Just as you can recognize a Cameron Crowe film as soon as you hear the honest rush of free-flowing, unpretentious dialogue in the uninhibited exchanges of Say Anything..., Jerry Maguire, Almost Famous and Elizabethtown, Crowe's fingerprints as a former precocious teen journalist turned filmmaker are just as identifiable for the humanistic richness of warmhearted feelings he's able to deliver to viewers.

Cameron Crowe's sequences frequently walk the tightrope of pleasure and pain or humor and heartache and can move from one end of the spectrum to the other in the amount of time it takes a single tear to trickle down Kate Hudson's cheek before she brushes it away, forms a smile, and tries to joke away her disappointment in Almost Famous.

When referencing what led up to the first screenplay he'd written in which he would also direct more than twenty years ago, Crowe stated that wanted to make emotionally true movies "from deep down inside." And sure enough, that's something he's managed to achieve repeatedly, yet this goal takes its purest form in his straightforward, tender and refreshingly simplistic directorial debut which has been re-released last month from 20th Century Fox for its twentieth anniversary.


Although Crowe's films often share a nostalgia for the same blend in the works of his idols such as Billy Wilder and are legendary for their use of a tremendous soundtrack (as some critics have claimed to an extreme extent in Vanilla Sky), the most enviable repetition in his works is that they all center on extraordinarily three-dimensional ensemble casts of characters populated by individuals you feel as thought you either know or could theoretically meet walking down the street.

There's nothing false about the personality of a Crowe character, even when they're yelling "show me the money" in desperation to hang onto a job that they felt was the entire basis of who they were as a human being. And while he's particularly gifted at writing the type of female roles he calls "golden girls," the tough masculine posture of male characters who are just as vulnerable (if not more so) than the female characters are his unmistakable trademark.

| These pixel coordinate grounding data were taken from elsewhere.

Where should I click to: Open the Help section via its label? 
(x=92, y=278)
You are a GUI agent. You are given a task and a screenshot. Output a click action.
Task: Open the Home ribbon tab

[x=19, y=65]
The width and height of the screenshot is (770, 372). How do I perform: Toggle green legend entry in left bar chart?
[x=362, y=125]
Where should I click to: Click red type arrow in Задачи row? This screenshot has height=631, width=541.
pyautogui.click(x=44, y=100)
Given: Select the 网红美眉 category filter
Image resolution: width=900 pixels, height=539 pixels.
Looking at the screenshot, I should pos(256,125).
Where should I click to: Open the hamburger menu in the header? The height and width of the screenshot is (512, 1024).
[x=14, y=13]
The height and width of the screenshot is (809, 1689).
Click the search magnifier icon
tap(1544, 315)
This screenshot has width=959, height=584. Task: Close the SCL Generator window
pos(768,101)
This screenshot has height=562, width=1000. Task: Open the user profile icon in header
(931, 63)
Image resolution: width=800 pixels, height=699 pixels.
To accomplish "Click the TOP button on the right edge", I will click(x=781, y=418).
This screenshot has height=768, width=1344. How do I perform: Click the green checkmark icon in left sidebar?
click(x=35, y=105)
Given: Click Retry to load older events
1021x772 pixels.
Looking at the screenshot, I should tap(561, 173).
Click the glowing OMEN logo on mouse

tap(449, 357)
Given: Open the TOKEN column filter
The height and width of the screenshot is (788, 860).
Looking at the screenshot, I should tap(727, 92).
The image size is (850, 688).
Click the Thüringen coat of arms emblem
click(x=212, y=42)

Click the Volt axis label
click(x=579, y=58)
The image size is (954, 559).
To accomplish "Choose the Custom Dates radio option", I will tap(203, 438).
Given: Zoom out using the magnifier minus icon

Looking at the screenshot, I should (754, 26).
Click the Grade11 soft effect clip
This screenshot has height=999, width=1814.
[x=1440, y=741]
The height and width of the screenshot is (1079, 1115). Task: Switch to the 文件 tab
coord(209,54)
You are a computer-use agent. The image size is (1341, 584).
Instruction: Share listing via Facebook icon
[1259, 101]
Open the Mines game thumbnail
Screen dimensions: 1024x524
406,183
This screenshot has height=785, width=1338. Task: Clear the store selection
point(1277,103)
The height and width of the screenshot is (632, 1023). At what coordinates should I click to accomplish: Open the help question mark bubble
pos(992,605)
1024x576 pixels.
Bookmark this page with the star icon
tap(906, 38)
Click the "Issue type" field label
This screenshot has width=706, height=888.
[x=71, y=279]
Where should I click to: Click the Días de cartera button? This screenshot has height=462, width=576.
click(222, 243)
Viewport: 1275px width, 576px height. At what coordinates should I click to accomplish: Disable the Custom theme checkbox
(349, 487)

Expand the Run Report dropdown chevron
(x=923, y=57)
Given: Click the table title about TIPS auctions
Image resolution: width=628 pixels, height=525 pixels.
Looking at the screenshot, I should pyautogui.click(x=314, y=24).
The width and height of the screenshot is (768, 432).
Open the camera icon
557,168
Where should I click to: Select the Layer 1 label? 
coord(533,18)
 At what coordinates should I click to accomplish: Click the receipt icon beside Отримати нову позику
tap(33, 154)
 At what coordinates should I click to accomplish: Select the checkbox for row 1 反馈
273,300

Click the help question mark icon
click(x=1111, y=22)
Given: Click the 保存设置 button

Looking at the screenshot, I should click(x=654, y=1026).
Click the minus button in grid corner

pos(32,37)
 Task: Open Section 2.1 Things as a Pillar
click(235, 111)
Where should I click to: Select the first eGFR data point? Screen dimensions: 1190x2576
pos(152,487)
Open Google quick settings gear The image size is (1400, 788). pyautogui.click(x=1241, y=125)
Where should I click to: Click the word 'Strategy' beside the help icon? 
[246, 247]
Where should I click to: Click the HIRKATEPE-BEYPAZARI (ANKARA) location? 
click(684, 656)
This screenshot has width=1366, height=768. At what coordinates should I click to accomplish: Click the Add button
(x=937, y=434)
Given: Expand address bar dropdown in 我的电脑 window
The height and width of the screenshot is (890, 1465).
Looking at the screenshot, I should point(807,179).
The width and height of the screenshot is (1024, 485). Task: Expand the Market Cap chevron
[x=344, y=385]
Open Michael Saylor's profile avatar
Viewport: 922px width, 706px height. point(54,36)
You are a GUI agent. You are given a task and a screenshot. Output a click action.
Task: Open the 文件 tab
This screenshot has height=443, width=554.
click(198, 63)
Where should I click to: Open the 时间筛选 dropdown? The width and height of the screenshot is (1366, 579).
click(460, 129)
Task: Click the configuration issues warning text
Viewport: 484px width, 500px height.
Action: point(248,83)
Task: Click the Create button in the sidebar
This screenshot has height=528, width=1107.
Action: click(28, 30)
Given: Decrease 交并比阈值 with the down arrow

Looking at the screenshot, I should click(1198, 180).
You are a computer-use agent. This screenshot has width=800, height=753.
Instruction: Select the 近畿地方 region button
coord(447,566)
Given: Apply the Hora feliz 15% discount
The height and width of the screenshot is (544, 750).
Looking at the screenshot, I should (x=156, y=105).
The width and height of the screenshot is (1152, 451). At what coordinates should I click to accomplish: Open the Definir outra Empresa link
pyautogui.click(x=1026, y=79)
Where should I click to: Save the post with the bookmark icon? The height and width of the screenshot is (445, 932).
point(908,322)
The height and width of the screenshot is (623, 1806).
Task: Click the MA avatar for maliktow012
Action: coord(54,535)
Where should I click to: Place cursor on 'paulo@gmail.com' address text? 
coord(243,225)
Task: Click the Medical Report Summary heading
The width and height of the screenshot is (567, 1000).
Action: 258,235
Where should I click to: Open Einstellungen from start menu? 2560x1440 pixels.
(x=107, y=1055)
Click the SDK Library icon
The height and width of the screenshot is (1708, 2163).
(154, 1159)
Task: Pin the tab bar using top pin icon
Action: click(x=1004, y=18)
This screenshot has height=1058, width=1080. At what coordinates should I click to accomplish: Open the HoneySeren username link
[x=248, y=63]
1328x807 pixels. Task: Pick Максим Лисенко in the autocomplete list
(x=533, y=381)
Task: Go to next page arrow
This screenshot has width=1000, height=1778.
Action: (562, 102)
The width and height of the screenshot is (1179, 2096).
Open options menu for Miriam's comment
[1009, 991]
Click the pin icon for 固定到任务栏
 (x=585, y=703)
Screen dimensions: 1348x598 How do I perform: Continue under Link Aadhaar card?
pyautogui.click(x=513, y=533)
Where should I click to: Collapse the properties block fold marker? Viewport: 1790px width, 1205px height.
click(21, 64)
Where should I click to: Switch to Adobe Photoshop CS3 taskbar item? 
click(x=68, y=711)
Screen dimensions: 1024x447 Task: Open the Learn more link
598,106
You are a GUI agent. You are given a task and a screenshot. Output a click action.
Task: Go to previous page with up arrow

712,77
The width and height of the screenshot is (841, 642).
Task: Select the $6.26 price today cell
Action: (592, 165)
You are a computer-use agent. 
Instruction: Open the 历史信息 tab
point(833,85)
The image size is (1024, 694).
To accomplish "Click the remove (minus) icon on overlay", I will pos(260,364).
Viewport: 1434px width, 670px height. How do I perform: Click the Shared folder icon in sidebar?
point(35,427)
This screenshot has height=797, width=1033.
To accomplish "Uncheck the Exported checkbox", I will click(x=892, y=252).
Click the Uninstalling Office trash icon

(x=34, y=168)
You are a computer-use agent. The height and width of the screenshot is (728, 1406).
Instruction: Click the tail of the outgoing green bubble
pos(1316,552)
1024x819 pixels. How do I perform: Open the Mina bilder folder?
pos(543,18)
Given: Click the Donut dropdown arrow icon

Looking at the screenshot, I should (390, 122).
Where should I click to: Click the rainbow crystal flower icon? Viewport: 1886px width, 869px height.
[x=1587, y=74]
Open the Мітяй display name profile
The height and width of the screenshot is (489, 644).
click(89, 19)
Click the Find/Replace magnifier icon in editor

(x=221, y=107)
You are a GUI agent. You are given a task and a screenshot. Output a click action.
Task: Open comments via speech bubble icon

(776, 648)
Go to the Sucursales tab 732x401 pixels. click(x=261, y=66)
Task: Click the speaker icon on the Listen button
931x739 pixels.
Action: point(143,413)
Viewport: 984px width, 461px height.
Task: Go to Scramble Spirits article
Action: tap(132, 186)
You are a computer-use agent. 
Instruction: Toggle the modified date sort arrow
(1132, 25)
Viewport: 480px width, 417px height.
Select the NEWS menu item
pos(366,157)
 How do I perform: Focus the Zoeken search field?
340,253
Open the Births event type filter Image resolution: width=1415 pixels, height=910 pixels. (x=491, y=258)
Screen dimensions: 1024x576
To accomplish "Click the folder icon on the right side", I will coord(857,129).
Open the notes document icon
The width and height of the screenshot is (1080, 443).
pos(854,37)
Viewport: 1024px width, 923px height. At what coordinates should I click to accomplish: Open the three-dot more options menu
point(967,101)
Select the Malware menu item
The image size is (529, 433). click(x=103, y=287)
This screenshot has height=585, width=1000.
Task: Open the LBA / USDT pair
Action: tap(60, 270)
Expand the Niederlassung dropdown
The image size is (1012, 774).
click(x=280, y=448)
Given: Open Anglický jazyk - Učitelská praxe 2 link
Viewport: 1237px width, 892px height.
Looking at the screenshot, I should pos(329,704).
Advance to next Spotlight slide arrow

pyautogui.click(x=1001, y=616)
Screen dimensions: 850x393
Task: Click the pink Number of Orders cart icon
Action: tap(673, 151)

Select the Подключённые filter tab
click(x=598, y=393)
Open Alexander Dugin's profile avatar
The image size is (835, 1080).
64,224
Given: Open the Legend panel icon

Honest, passionate, and driven-- even if it is to something as improbable as a kickboxing career or simply loving Diane Court in Say Anything...-- Crowe's work is filled with people who give their heart to a consumerist society that as evidenced in Anything sometimes gives them a pen in return. However and much to our delight, Crowe's creations continue to stay optimistic whether they're dreaming of moving to Spain with Penny Lane or holding that Boombox over their heads one more time.


Crowe is also an auteur who has always followed that old adage to "write what you know," whether it's in his mostly autobiographical masterwork of Famous, or Elizabethtown which was inspired by his father. However, the same filmmaker who once said that "mannerisms inform character," has also created a few of contemporary cinema's greatest characters simply by encountering them.

When a man wiped his face on a plane, it became Jerry Maguire, and the most literal example of meeting the people who ended up on the page is found in this film when a new neighbor showed up at his door, wiped his hand on the side of his pants before shaking Crowe's formally, and introduced himself as Lowell, a wannabe kickboxer passionate about "the sport of the future."

Despite the fact that he admitted to James L. Brooks that Lowell annoyed him a great deal with frequent visits, the young man had an inspirational effect on the similarly young Crowe. And once Brooks told him to "write that guy," something clicked and he managed to pull from both Lowell the kickboxer and the idea of a man voluntarily going on a hopeless journey towards possible heartache to pursue the heart of the school's golden girl.


While the character of Lloyd Dobler feels like a close relative of other Crowe characters and also seems to recall Crowe as well, watching it again this time, you get the sense that Crowe drew an awful lot from his own circumstances essentially missing out on traditional teen activities and having no sense of regular social interactions in high school when he penned what is still the best role that actress Ione Skye has ever been given.

A movie that's been written about and viewed so many times that to dissect it now would be superfluous, Anything is a marvel on a number of levels when you realize just how fully realized every character in the film is from John Mahoney's pitch-perfect turn as Diane's dad who takes the smallest of moments like trying to flirt with a woman at a furniture shop before his credit card is declined to the way that Joan Cusack knows how to bring her brother to another level playing his sister.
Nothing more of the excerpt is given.